I preliminari della "guerra commerciale" aperta tra Giappone e USA sono il segno di un'escalation della crisi e danno una spinta potentissima a destabilizzare ulteriormente il già traballante "ordine" internazionale sancito con gli accordi di Yalta. La borghesia europea ne approfitta per lanciare anch'essa l'allarme anti-giapponese. La CEE mette in cantiere sanzioni, la FIAT - non soddisfatta del contingentamento delle importazioni nel settore auto - aggiunge la propria forza di pressione perché ci si prepari ad esse.
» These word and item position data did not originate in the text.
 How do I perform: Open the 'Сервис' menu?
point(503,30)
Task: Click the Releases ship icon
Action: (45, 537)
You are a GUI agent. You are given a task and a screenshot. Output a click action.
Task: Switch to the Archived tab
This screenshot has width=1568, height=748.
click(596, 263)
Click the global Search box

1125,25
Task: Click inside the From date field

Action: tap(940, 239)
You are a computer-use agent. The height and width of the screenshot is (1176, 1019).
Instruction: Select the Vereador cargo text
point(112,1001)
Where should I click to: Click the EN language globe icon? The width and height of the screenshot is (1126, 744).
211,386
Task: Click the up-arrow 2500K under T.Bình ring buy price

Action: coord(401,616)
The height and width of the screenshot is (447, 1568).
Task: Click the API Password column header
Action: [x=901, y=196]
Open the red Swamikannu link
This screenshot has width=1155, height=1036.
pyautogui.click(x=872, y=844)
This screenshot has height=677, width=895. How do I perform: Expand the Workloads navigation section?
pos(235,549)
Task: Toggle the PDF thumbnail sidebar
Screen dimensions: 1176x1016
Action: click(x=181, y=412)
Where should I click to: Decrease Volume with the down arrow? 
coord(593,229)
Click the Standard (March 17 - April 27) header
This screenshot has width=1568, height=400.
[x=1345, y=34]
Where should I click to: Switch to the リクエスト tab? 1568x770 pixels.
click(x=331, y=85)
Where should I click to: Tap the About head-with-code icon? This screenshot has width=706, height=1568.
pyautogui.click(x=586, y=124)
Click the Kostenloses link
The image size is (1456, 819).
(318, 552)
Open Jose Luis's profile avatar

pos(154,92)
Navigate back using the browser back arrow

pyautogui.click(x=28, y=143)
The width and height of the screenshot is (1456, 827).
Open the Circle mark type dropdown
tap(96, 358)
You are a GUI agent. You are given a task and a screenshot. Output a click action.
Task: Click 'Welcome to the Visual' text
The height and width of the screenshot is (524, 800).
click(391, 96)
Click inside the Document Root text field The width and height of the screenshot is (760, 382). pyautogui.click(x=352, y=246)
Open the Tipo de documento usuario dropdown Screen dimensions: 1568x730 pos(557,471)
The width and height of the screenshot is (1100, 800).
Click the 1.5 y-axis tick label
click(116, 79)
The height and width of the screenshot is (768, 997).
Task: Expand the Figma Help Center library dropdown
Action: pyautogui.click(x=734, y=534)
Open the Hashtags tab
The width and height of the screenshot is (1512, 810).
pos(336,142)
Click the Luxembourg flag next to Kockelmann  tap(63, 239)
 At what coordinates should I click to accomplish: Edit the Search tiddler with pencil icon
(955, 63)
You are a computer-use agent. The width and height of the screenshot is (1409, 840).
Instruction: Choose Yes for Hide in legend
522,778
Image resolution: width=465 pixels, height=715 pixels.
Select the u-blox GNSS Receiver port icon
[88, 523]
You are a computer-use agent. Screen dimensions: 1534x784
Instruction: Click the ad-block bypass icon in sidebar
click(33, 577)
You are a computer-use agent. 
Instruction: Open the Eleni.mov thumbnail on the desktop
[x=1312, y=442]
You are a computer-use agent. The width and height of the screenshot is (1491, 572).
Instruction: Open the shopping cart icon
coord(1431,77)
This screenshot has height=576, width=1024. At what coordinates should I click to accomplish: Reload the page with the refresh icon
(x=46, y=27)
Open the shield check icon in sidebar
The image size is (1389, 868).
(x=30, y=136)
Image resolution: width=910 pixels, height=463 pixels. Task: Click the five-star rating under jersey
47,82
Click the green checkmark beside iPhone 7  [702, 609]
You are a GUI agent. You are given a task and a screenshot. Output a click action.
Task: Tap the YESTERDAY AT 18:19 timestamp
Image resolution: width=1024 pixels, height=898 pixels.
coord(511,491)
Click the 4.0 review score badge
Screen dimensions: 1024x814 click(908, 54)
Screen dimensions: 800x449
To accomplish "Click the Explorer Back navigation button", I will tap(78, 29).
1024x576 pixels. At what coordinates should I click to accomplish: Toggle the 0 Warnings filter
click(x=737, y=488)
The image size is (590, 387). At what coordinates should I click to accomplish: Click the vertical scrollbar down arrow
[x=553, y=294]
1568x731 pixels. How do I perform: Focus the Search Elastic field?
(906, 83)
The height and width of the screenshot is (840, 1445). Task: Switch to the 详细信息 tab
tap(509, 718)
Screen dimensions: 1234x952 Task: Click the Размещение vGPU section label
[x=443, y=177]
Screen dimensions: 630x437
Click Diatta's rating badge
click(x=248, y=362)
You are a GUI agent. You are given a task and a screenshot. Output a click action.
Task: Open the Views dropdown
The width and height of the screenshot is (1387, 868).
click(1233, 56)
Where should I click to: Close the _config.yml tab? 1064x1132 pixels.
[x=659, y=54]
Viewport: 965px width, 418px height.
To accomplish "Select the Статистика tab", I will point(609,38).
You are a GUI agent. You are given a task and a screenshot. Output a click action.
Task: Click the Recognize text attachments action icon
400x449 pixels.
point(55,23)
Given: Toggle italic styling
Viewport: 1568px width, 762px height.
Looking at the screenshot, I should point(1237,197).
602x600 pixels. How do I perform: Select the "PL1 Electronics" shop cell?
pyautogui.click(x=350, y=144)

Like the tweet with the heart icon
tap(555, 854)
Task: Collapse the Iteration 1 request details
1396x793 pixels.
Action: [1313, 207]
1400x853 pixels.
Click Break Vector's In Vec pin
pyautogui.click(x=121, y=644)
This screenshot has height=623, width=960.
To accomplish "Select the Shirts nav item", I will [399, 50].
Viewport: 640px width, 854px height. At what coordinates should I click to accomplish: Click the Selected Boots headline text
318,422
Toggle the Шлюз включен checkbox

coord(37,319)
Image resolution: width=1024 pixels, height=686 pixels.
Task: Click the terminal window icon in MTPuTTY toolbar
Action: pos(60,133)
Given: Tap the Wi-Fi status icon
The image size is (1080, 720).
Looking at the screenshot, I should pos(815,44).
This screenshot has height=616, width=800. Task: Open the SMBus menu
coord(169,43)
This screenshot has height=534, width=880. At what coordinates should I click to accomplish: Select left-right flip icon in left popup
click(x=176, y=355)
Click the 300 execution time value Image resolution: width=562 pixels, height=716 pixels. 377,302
L'eccitazione anti-giapponese trova eco sulle pagine dell'Unità. Si chiede al proletariato di fare da base di massa non più alla competitività ("pacifica") delle "proprie" imprese, ma ad uno scontro sempre meno pacifico delle "proprie" borghesie nazionali per decidere una nuova spartizione del mondo.
Questo appello va respinto senza esitazioni. Nuovi sacrifici sono in arrivo: non ce li mandano "i giapponesi", ma un sistema capitalistico sempre più immerso nel caos e putrefatto. Il "pericolo" non viene dai "gialli", ma dai centoneri di Tokyo, di Roma, di Washington. No a qualunque forma di nazionalsciovinismo, sì all'unità internazionale del proletariato e dei lavoratori contro il sistema del capitale.